(Beginning of Working data)

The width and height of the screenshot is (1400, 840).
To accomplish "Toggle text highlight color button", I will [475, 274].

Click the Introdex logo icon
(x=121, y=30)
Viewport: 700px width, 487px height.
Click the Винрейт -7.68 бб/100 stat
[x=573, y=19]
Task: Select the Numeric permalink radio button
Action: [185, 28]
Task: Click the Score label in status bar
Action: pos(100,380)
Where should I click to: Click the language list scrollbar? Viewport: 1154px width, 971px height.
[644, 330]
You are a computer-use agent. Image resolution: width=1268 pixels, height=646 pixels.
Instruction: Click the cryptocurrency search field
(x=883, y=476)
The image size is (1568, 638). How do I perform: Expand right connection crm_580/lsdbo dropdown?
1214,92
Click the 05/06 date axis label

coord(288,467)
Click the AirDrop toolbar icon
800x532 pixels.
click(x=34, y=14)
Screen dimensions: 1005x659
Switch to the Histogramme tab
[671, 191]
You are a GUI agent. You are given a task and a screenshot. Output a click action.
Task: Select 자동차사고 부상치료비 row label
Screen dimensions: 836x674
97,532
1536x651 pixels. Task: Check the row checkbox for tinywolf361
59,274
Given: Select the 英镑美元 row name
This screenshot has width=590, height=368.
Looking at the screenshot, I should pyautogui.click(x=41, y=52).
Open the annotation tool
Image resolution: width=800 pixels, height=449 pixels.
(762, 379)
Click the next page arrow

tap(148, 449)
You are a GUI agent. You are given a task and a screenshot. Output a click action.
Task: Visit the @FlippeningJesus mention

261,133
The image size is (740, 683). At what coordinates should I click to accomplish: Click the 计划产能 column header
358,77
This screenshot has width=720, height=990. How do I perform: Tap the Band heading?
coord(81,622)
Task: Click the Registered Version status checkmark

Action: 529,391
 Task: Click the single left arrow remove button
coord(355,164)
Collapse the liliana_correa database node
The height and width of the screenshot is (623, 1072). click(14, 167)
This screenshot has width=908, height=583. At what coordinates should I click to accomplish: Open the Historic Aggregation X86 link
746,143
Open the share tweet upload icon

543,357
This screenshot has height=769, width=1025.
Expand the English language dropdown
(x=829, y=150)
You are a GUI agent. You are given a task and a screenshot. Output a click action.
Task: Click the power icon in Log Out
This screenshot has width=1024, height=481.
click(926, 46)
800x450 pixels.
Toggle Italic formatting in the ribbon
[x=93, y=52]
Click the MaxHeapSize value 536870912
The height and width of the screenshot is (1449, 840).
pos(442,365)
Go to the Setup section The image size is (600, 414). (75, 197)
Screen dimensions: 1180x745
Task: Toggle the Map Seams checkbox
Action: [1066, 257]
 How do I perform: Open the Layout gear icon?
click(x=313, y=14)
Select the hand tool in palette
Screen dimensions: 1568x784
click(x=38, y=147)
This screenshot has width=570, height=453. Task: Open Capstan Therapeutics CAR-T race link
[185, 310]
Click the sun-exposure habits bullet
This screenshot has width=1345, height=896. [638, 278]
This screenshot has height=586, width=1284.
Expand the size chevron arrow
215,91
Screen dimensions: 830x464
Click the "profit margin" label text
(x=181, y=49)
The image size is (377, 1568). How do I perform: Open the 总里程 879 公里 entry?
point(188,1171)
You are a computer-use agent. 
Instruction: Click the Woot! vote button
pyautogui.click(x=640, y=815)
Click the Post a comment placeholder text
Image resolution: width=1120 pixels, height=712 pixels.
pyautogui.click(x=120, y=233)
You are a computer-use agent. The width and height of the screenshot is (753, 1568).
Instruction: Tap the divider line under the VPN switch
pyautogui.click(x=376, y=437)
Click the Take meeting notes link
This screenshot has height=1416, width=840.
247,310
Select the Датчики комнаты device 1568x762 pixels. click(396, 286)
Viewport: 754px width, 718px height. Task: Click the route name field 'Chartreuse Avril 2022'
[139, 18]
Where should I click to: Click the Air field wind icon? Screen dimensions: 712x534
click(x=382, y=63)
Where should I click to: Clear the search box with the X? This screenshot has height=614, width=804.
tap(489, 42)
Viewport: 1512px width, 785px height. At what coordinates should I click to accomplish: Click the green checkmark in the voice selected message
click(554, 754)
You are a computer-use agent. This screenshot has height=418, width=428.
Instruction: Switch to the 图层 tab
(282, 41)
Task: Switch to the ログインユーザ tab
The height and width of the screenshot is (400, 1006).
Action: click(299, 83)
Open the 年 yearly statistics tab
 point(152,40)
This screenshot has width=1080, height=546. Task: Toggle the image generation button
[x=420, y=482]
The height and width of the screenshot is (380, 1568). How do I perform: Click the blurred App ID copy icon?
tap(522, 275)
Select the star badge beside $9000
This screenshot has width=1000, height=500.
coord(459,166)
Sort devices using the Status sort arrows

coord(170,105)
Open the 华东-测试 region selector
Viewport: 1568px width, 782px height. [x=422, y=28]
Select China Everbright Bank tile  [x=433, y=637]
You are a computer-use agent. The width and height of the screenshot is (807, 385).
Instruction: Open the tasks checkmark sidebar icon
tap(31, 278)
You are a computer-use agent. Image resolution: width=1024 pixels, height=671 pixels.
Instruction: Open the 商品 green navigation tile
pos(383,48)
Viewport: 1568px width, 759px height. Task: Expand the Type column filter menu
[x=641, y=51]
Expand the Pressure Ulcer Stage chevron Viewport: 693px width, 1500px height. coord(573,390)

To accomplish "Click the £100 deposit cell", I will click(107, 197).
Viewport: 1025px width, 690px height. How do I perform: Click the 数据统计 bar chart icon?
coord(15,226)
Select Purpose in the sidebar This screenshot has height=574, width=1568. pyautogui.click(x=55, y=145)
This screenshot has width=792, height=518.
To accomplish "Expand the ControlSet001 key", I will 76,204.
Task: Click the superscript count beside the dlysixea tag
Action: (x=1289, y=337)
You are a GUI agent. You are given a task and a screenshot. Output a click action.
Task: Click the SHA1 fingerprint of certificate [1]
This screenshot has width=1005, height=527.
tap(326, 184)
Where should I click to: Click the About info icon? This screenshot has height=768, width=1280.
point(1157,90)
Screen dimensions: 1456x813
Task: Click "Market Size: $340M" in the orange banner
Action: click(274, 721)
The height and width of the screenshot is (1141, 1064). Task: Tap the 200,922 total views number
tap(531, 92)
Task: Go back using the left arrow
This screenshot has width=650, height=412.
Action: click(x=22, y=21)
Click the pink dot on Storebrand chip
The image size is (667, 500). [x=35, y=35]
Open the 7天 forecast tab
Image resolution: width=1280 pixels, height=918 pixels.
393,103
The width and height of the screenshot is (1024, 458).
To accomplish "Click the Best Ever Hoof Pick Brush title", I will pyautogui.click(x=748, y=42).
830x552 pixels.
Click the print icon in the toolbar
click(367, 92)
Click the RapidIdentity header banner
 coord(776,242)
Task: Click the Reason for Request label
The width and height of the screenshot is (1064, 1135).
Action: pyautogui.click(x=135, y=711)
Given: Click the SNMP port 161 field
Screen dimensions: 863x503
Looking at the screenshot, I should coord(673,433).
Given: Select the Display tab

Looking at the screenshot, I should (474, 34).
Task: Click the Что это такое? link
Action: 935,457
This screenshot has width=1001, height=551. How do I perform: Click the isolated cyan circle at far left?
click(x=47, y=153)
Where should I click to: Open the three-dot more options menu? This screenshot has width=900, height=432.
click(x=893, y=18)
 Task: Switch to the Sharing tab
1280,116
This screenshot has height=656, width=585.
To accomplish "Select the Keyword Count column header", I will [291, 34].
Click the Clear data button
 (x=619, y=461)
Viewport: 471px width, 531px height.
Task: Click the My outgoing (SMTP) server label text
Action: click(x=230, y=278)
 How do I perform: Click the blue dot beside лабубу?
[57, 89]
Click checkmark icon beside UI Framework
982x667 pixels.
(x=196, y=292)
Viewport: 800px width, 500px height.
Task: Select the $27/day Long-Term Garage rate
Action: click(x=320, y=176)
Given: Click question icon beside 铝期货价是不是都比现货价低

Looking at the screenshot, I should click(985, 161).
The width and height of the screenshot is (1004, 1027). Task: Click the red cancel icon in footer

(End of Working data)

=== Exercise instructions ===
Each line of the material that contains "computer" is to be counted, and only the total stated.

=== Response to the exercise ===
6